▶ _Job_
Could you print the lines from the one containing "Open Mary Roberts profile link" through the one containing "I will point(1287,38).", inclusive, reproducing them with no changes?

[Collected data]
start
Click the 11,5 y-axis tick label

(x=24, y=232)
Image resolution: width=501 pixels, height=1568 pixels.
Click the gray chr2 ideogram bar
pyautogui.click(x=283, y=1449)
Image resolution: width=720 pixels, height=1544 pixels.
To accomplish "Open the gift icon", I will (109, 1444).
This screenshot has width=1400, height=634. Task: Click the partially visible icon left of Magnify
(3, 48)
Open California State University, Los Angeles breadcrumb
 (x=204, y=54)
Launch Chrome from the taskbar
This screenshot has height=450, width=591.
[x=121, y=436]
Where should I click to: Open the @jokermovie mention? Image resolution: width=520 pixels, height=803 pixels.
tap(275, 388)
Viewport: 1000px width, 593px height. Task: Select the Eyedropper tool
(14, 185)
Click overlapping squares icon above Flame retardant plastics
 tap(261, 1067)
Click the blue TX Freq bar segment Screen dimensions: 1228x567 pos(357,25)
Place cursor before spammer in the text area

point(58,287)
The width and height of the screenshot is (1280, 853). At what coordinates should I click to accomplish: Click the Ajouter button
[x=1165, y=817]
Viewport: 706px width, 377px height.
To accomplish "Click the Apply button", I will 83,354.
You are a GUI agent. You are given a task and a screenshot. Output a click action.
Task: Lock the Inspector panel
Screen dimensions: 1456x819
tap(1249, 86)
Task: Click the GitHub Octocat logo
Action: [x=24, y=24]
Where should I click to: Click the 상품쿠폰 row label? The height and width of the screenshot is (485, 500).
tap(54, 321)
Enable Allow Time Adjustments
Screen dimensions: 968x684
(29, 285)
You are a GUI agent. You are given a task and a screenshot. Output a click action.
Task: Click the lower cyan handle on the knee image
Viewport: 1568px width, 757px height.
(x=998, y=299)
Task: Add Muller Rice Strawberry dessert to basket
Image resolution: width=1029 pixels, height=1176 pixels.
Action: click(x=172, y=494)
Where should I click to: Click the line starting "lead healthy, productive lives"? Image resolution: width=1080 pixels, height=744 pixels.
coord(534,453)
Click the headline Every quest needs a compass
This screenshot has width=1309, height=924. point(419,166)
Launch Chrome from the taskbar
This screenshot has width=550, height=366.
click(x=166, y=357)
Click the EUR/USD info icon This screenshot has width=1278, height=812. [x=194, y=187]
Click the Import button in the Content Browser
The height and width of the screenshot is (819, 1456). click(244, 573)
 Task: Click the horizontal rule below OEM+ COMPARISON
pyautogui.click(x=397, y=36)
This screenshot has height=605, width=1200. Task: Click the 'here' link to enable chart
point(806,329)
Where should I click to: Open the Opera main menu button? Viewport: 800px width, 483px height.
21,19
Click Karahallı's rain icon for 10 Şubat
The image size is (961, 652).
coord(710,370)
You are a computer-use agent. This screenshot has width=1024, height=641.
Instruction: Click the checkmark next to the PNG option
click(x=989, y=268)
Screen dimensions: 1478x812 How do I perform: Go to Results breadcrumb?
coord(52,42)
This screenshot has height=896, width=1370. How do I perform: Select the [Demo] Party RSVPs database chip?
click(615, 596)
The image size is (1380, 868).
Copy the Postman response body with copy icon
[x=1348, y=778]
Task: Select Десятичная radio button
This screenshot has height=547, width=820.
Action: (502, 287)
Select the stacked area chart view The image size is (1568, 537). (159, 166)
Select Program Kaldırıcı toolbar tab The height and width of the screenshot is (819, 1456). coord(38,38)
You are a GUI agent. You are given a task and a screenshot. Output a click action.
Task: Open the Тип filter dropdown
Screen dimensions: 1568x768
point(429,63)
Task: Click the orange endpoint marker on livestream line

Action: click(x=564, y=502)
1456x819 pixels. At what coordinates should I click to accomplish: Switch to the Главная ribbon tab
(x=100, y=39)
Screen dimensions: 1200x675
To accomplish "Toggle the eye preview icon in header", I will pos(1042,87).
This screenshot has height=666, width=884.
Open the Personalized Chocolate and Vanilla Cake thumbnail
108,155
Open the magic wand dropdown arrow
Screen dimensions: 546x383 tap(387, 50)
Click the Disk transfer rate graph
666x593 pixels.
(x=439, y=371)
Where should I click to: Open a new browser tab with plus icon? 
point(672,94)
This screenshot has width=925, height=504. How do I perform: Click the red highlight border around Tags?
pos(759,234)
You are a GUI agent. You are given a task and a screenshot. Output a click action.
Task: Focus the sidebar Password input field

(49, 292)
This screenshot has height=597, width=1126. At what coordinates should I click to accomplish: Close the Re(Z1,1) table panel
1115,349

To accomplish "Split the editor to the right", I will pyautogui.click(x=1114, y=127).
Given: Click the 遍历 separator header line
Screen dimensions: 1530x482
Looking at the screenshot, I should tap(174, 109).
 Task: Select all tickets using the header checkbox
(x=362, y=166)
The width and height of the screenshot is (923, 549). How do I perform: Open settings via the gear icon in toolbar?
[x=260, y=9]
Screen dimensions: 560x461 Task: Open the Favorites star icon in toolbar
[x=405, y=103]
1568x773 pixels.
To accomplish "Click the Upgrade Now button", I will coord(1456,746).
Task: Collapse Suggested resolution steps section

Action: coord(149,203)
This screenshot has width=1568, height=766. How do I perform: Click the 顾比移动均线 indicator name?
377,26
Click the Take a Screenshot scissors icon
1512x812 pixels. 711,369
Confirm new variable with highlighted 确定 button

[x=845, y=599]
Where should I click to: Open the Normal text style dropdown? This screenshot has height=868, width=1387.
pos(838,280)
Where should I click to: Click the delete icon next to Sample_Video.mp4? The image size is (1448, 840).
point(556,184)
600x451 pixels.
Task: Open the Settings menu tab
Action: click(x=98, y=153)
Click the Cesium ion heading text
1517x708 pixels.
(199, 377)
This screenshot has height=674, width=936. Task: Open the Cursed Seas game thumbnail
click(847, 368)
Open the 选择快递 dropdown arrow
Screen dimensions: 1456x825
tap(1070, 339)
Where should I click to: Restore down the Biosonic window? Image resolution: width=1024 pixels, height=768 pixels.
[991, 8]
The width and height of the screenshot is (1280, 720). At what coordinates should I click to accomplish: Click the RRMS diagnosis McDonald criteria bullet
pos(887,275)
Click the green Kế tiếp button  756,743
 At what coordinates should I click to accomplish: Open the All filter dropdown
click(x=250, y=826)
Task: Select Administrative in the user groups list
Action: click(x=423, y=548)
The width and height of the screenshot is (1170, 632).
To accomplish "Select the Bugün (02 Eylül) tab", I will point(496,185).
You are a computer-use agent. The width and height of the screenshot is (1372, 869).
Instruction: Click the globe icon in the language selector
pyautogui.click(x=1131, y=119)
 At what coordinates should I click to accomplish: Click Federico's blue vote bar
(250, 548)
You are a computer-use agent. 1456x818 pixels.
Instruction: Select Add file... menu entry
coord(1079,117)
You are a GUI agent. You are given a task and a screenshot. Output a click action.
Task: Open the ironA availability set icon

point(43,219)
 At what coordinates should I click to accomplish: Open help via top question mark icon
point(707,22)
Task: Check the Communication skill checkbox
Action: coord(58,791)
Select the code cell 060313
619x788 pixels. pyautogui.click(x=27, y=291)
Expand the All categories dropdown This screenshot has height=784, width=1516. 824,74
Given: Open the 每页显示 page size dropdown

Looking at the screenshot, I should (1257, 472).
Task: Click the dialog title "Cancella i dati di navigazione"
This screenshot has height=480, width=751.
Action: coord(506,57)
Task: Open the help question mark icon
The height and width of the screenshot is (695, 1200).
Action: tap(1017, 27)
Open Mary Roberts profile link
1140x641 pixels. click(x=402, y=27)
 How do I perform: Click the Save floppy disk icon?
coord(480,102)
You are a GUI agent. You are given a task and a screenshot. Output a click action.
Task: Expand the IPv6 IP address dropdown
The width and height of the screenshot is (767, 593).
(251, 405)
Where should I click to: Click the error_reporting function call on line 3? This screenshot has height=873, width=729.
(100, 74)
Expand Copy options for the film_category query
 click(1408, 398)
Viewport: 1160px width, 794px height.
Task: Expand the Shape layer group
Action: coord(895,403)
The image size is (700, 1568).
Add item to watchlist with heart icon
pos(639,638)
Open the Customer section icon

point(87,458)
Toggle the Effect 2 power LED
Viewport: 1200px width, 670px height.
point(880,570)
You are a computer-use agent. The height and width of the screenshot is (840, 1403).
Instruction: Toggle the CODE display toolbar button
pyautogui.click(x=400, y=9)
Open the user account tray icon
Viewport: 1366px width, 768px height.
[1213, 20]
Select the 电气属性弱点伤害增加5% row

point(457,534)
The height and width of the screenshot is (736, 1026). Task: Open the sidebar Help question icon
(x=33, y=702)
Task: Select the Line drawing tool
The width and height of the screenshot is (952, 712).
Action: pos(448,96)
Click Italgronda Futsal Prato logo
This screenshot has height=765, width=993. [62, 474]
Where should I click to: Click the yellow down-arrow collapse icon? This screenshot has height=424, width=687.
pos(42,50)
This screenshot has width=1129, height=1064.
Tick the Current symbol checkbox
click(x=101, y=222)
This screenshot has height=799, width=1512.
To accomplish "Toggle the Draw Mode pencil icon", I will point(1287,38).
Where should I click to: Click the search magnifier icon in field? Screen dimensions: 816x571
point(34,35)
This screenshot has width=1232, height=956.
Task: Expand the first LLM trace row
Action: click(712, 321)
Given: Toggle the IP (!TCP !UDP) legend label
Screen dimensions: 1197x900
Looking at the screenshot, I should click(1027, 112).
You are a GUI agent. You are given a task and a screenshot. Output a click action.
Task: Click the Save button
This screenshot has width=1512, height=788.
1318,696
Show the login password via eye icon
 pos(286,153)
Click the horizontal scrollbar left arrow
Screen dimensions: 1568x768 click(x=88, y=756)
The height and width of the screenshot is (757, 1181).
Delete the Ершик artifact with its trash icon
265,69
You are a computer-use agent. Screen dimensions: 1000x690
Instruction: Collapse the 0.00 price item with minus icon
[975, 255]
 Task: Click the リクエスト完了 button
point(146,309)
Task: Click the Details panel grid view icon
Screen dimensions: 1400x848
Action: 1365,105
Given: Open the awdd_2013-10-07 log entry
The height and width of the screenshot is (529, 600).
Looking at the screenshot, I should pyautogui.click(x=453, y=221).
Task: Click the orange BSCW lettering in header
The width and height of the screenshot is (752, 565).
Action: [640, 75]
end
▶ _Output for this exercise_
Open Mary Roberts profile link
1140x641 pixels. click(x=402, y=27)
 How do I perform: Click the Save floppy disk icon?
coord(480,102)
You are a GUI agent. You are given a task and a screenshot. Output a click action.
Task: Expand the IPv6 IP address dropdown
The width and height of the screenshot is (767, 593).
(251, 405)
Where should I click to: Click the error_reporting function call on line 3? This screenshot has height=873, width=729.
(100, 74)
Expand Copy options for the film_category query
 click(1408, 398)
Viewport: 1160px width, 794px height.
Task: Expand the Shape layer group
Action: coord(895,403)
The image size is (700, 1568).
Add item to watchlist with heart icon
pos(639,638)
Open the Customer section icon

point(87,458)
Toggle the Effect 2 power LED
Viewport: 1200px width, 670px height.
point(880,570)
You are a computer-use agent. The height and width of the screenshot is (840, 1403).
Instruction: Toggle the CODE display toolbar button
pyautogui.click(x=400, y=9)
Open the user account tray icon
Viewport: 1366px width, 768px height.
[1213, 20]
Select the 电气属性弱点伤害增加5% row

point(457,534)
The height and width of the screenshot is (736, 1026). Task: Open the sidebar Help question icon
(x=33, y=702)
Task: Select the Line drawing tool
The width and height of the screenshot is (952, 712).
Action: pos(448,96)
Click Italgronda Futsal Prato logo
This screenshot has height=765, width=993. [62, 474]
Where should I click to: Click the yellow down-arrow collapse icon? This screenshot has height=424, width=687.
pos(42,50)
This screenshot has width=1129, height=1064.
Tick the Current symbol checkbox
click(x=101, y=222)
This screenshot has height=799, width=1512.
To accomplish "Toggle the Draw Mode pencil icon", I will point(1287,38).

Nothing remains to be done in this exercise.